*** 给定文段 ***
启动go的方法为runtime.newproc,整体流程如下

  • 调用runtime.newproc1
  • 通过gfget从p.gFree上获取一个g,如果p.gFree为空,则通过sched.gFree.stack.pop()从全局队列捞一批,当p.gFree=32||sched.gFree=nil中止
  • 如果没有获取到,通过malg与allgadd分配一个新的g简称newg,然后把newg放入p的runnext上
  • 若runnext为空,则直接分配,若runnext不为空,则把runnext上存在的旧的g简称oldg放入p.runq即p的本地队列末尾,若runq满了
  • 调用runqputslow将p.runq上的g分配一半到全局队列,同时将oldg添加到末尾
                             +---------------------+
                             |       go func       |
                             +---------------------+
                               |
                               |
                               v
                             +---------------------+
                             |  runtime.newproc1   |
                             +---------------------+
                               |
                               |
                               v
                             +---------------------+
                             |   malg && allgadd   |
                             +---------------------+
                               |
                               |
                               v
+--------------+             +-------------------------------+
|    wakep     | <---------- |            runqput            |
+--------------+             +-------------------------------+
                               |                      ^    ^
                               |                      |    |
                               v                      |    |
+--------------+  runnext空   +---------------------+  |    |
| pp.runq=newg | <---------- |       runnext       |  |    |
+--------------+             +---------------------+  |    |
  |                            |                      |    |
  |                            | runnext非空            |    |
  |                            v                      |    |
  |                          +---------------------+  |    |
  |                          |   pp.runnext=newg   |  |    |
  |                          +---------------------+  |    |
  |                            |                      |    |
  |                            |                      |    |
  |                            v                      |    |
  |                          +---------------------+  |    |
  |                          | put oldg to pp.runq |  |    |
  |                          +---------------------+  |    |
  |                            |                      |    |
  |                            | pp.runq full         |    |
  |                            v                      |    |
  |                          +---------------------+  |    |
  |                          |     runqputslow     | -+    |
  |                          +---------------------+       |
  |                                                        |
  +--------------------------------------------------------+
// src/runtime/proc.go

// Create a new g running fn.
*** 给定材料 ***
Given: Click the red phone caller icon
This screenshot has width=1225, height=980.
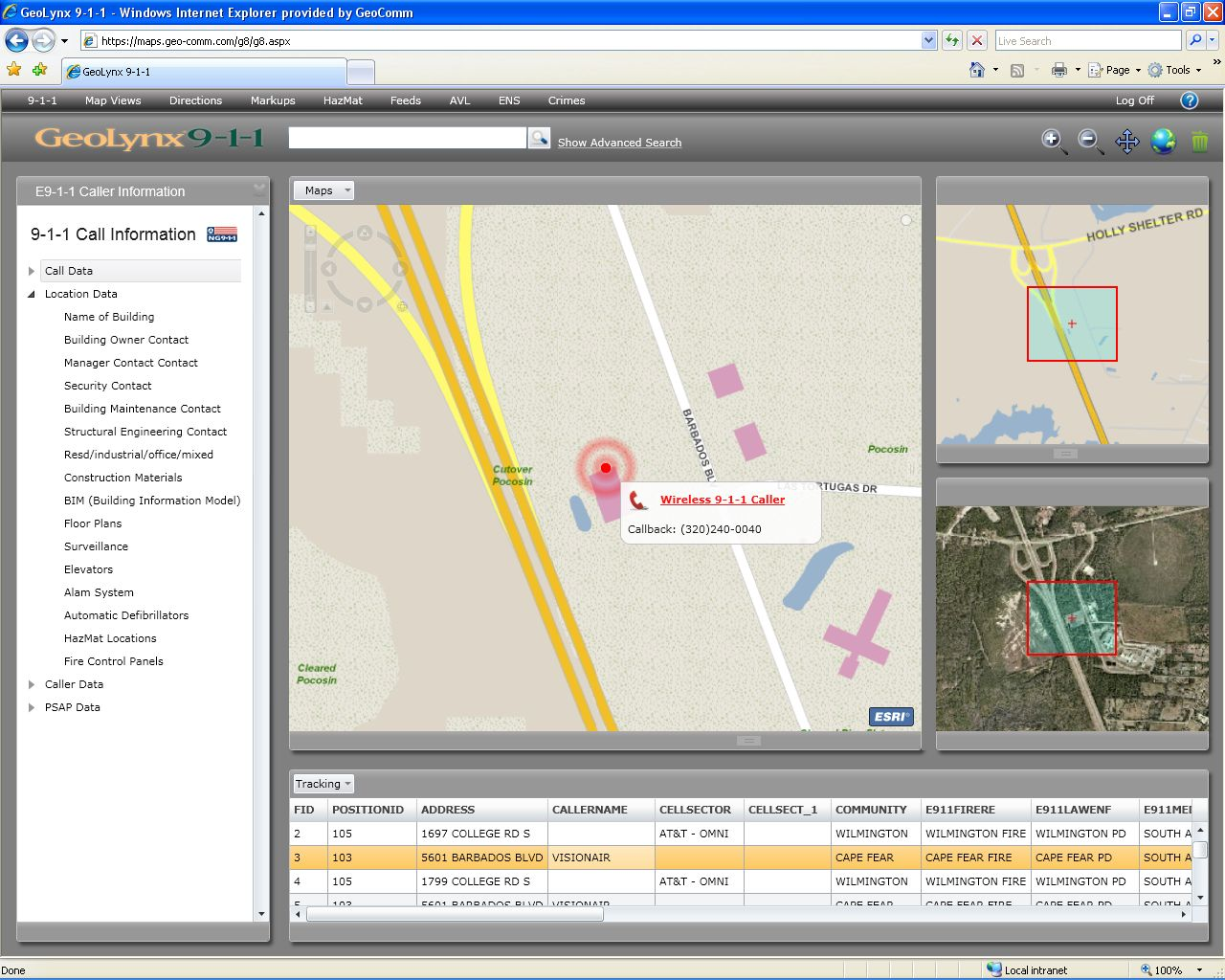Looking at the screenshot, I should tap(638, 501).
***
(任务说明): 接着前面讲 go 语句启动流程（runtime.newproc）的那段文字，从它停下的地方往下写。

(回答):
// Put it on the queue of g's waiting to run.
// The compiler turns a go statement into a call to this.
func newproc(fn *funcval) {
	//很熟悉的方法了,获取一个g
	gp := getg()
	//获取pc/ip寄存器的值
	pc := getcallerpc()
	systemstack(func() {
		//创建一个新的 g,状态为_Grunnable
		newg := newproc1(fn, gp, pc)
        //pp即我们上文中的p,该m上绑定的p
		pp := getg().m.p.ptr()
		//runqput 尝试将 g 放入本地可运行队列。如果 next 为假,runqput 将   
		//g 添加到可运行队列的尾部。如果 next 为真,则 runqput 将 g 放入 pp.runnext 槽中  
		//如果运行队列已满,则 runnext 将 g 放入全局队列。仅由所有者 P 执行。
		//我们回忆下,pp.runnext是插队的g,将在下一个调用
		runqput(pp, newg, true)
        
		//todo 暂时理解不够深刻,后续二刷
		//如果主m已经启动,尝试再添加一个 P 来执行 G
		if mainStarted {
			wakep()
		}
	})
}

下面我们再来看下newproc1(),即创建一个新的g

// Create a new g in state _Grunnable, starting at fn. callerpc is the
// address of the go statement that created this. The caller is responsible
// for adding the new g to the scheduler.
func newproc1(fn *funcval, callergp *g, callerpc uintptr) *g {
	if fn == nil {
		fatal("go of nil func value")
	}
	mp := acquirem() // disable preemption because we hold M and P in local vars.
	//获取当前m上绑定的p
	pp := mp.p.ptr()
	//根据p获取一个g,从g上的gFree取,如果没有,从全局捞一批回来(从sched.gFree里取,直到sched.gFree没有或者pp.gFree里>=32为止)
	newg := gfget(pp)
	//如果没取到g(初始化是没有g的)
	if newg == nil {
		//	stackMin = 2048
		//创建2k的栈
		newg = malg(stackMin)
		//将新创建的g从_Gidle更新为_Gdead
		casgstatus(newg, _Gidle, _Gdead)
		//将_Gdead的栈添加到allg,gc不会扫描未初始化的栈
		allgadd(newg) // publishes with a g->status of Gdead so GC scanner doesn't look at uninitialized stack.
	}
    //省略了部分各种赋值堆栈指针给调度sched,以及g
	
	//由_Gidle变成了_Gdead变成了_Grunnable
	//分配好寄存器啥的,将g从_Gdead变成_Grunnable
	casgstatus(newg, _Gdead, _Grunnable)
	//分配go id
	newg.goid = pp.goidcache
	//用于下一次go分配
	pp.goidcache++
	if raceenabled {
		//分配data race的ctx
		newg.racectx = racegostart(callerpc)
		if newg.labels != nil {
			// See note in proflabel.go on labelSync's role in synchronizing
			// with the reads in the signal handler.
			racereleasemergeg(newg, unsafe.Pointer(&labelSync))
		}
	}
	if traceEnabled() {
		traceGoCreate(newg, newg.startpc)
	}
	//恢复抢占请求
	releasem(mp)
	return newg
}
func runqput(pp *p, gp *g, next bool) {
	//true
	if next {
    //将newg分配到runnext,直到成功为止
	retryNext:
		oldnext := pp.runnext
		if !pp.runnext.cas(oldnext, guintptr(unsafe.Pointer(gp))) {
			goto retryNext
		}
		if oldnext == 0 {
			return
		}
		// Kick the old runnext out to the regular run queue.
		gp = oldnext.ptr()
	}

retry:
	h := atomic.LoadAcq(&pp.runqhead) // load-acquire, synchronize with consumers
	t := pp.runqtail
	//如果本地队列没满的情况,将oldg分配到p的本地队列
	if t-h < uint32(len(pp.runq)) {
		pp.runq[t%uint32(len(pp.runq))].set(gp)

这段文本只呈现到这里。